3.- El PSOE tiene que optar entre ser el actor secundario en un gobierno con el PP, algo que nadie imagina de qué le serviría –ni tampoco al pueblo valenciano- o liderar un tripartito. La encuesta revela que la mayoría del electorado prefiere esa fórmula de gobierno, sobre todo en la izquierda, en especial entre el de Compromís –e, incluso, un 7’9% de los electores del PP-. Dicho de otra manera: el electorado es más decidido que los líderes de izquierda, renuentes, bajo el fuego interesado del PP, a reconocer sus bazas. Por lo tanto el único liderazgo que le sirve al PSOE es el que conduzca a ese tripartito, actuando con claridad, sin ambigüedades ni tacticismos. Sólo de esta manera, quizá, frene su desgaste, pues la encuesta revela una importante pérdida de escaños. Es la cosecha de muchas siembras.
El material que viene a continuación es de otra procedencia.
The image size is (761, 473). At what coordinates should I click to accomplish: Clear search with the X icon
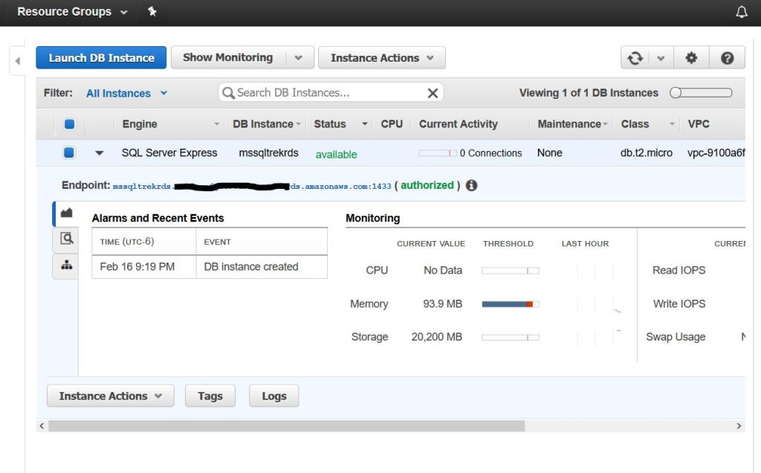[x=433, y=93]
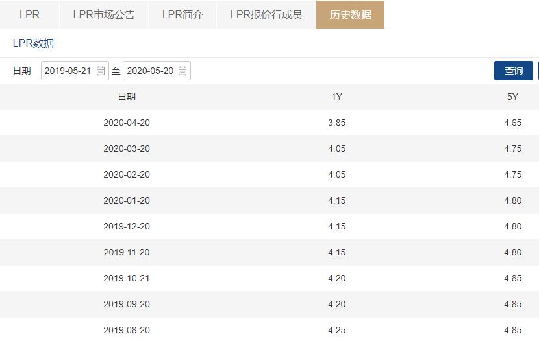This screenshot has height=341, width=539.
Task: Open calendar icon in end date field
Action: point(182,71)
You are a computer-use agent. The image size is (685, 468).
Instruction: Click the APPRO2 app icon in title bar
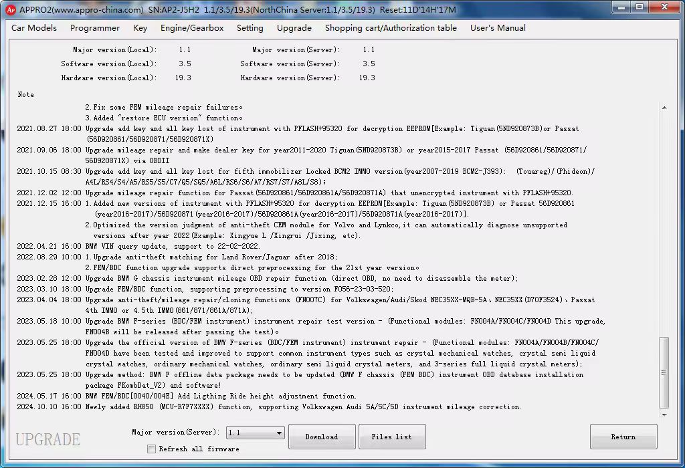(10, 9)
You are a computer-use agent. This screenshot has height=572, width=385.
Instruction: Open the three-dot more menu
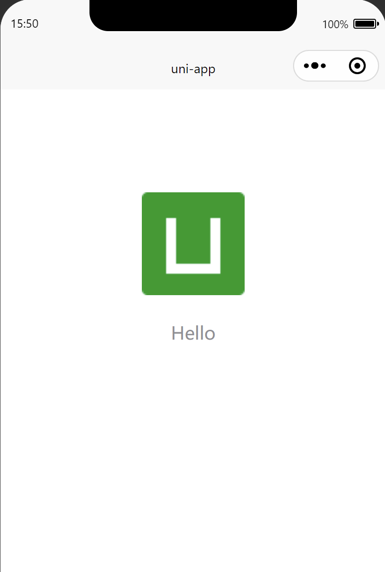(315, 66)
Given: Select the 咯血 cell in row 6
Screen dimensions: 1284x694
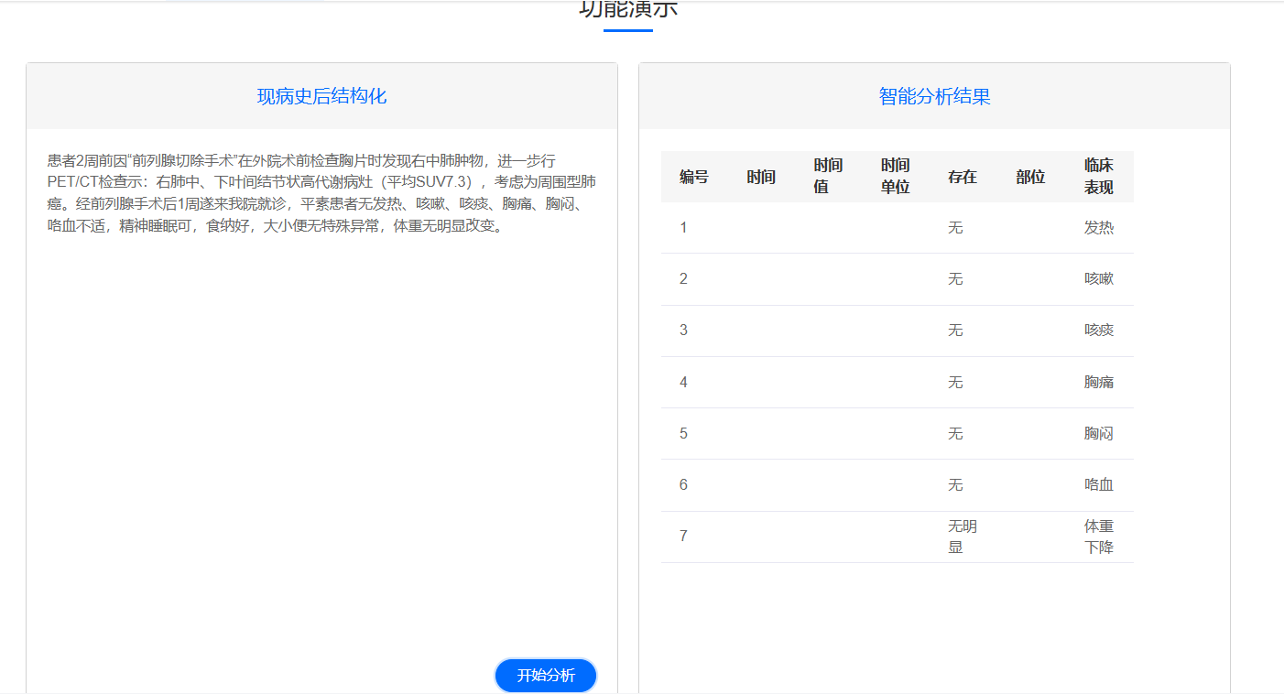Looking at the screenshot, I should (1098, 484).
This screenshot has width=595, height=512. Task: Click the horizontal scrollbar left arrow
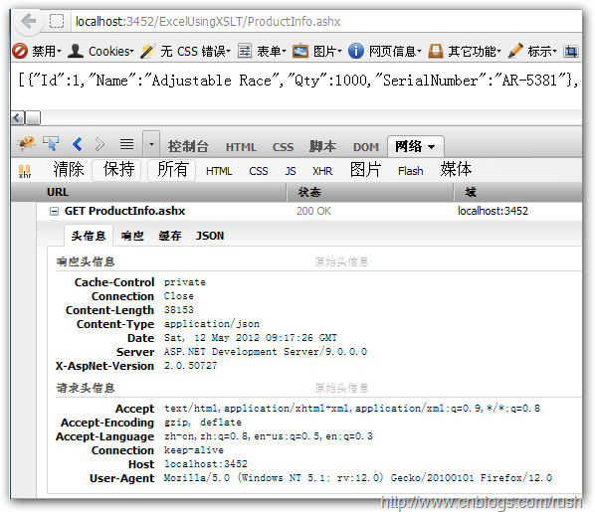click(x=18, y=118)
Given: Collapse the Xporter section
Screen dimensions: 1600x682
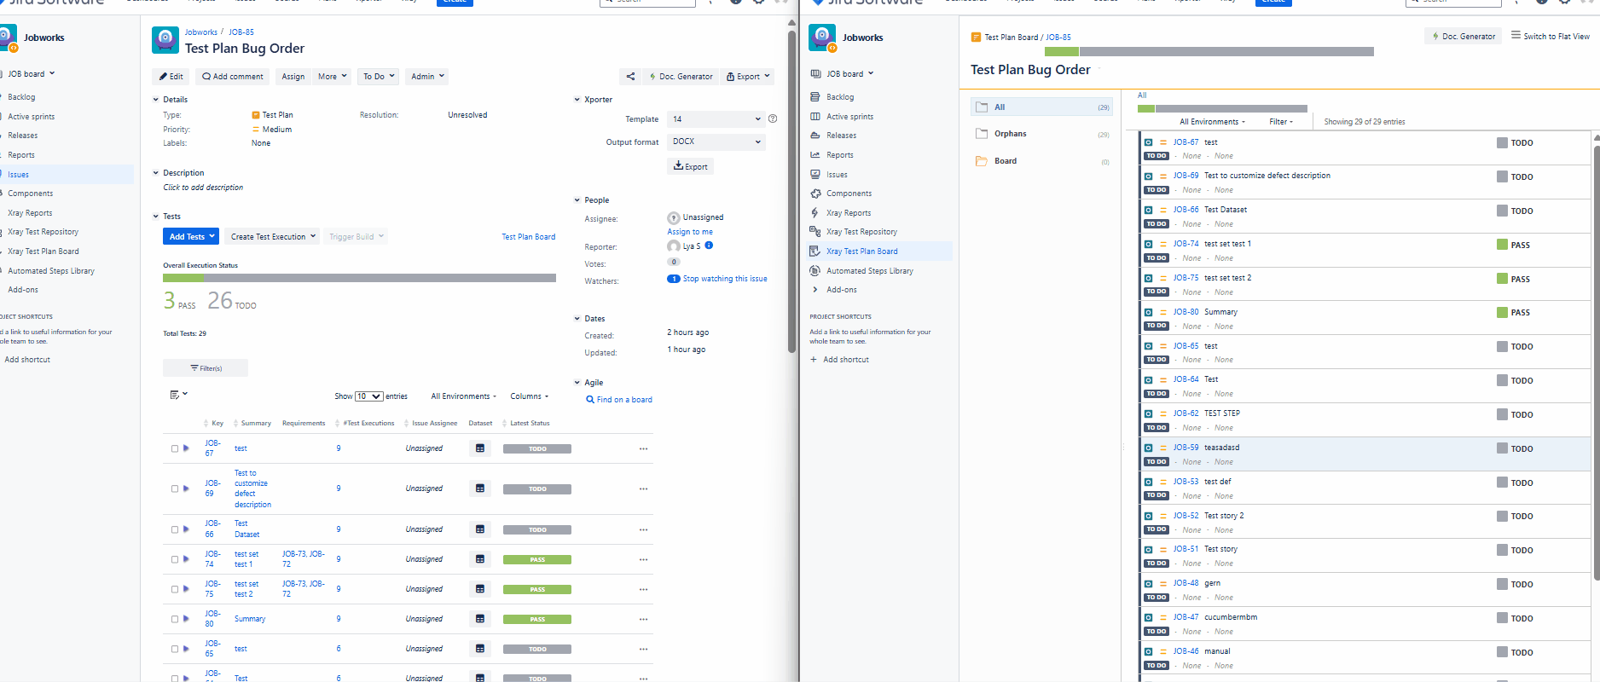Looking at the screenshot, I should point(577,100).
Pero la definición del tripartito no puede dejarse en manos del PP: deben ser las fuerzas de izquierda –que cada vez se verán más presionadas en ese sentido por sindicatos, movimientos cívicos y sectores de la prensa- las que aclaren que hay diversos modelos y que lo prudente es dejar para después de las elecciones su definición última. Pero que es un principio de acción compartido con el pueblo de izquierdas e irrenunciable en este momento la voluntad explícita de acuerdo para formar mayoría parlamentaria que sustente un gobierno de progreso. Un gobierno estable, porque la gobernabilidad es un valor que apreciará el electorado. Y absolutamente imprescindible para la gestión que las izquierdas van prometiendo por donde pasan. El electorado tiene que saber que una cosa es la rica pluralidad de la izquierda y otra su estéril atomización.
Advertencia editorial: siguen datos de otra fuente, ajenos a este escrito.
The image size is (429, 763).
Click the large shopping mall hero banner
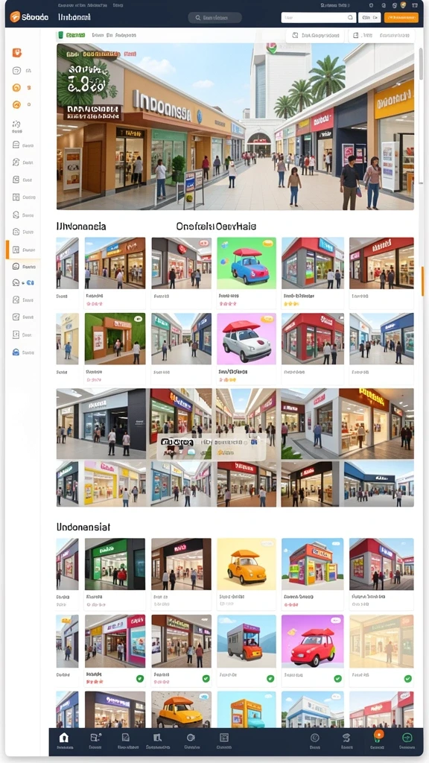click(235, 127)
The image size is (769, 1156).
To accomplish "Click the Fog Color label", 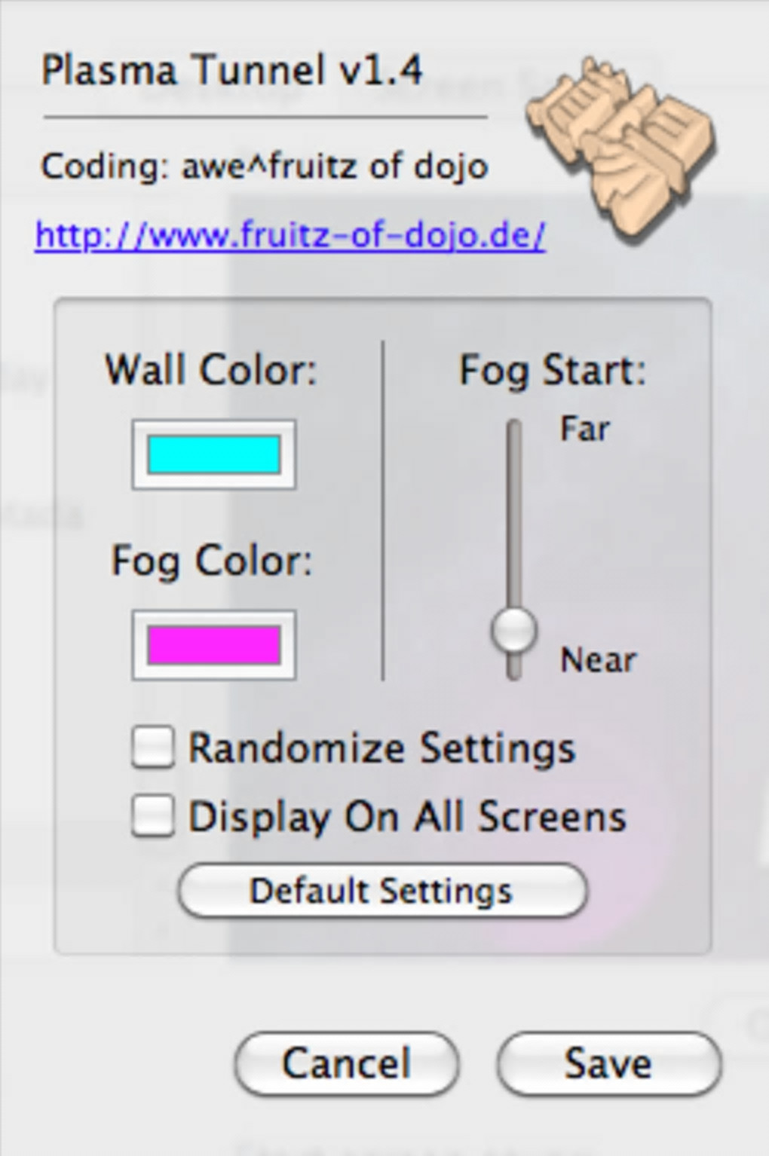I will (x=211, y=561).
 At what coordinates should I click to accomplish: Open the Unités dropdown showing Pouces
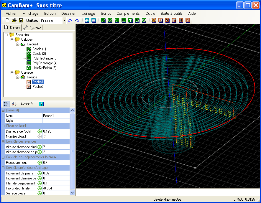tap(64, 21)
4.- Compromís se convierte en fuerza decisiva por primera vez, a lo que contribuye la elevada valoración de Mónica Oltra –a mi juicio más que merecida, y que recuerda que los/as políticos/as de carne y hueso aportan valores ausentes en los configurados por gabinetes de imagen-. Ello representa una alteración clara en el sistema valenciano de partidos, y más cuando tendrá un reflejo exponencial en las Municipales. Compromís es la fuerza que más incremento de intención de voto aporta a la izquierda y pasa de estar a 21 puntos del PSOE (Elecciones anteriores) a sólo 6’2 puntos. La suma del porcentaje previsto de Compromís y EU supera en 6 puntos al del PSOE. Este es un panorama complicado para el PSOE, pero será su responsabilidad gestionarlo con sabiduría. Lo que está claro es que no le vale despreciar a las otras formaciones aludiendo al “voto estético”, “radical” o cualquier ocurrencia de antaño. Bien está no exigirle giros a la izquierda: basta con exigirle que no siga perdiendo espacio propio. Pero mayor, en cierto modo, es la responsabilidad de Compromís. Las viejas heridas con EU deben cerrarse, debe evitar recrearse en las reticencias frente al PSOE y debe empezar a imaginarse fuerza de gobierno y no sólo oposición. A las sesiones del Consell no se va en camiseta reivindicativa ni los líderes de los movimientos sociales pueden confundirse eternamente con el conjunto del electorado. Saber entender y gestionar la complejidad de la realidad y la trasversalidad de las alternativas es el gran reto que tiene por delante. Pero que nadie se sorprenda si sigue convenciendo más que ninguna otra fuerza. Pese a todo es quien mejor está propagando la ilusión y la coherencia, quien más fe han mostrado en la plausibilidad del cambio. Y ahí están los resultados.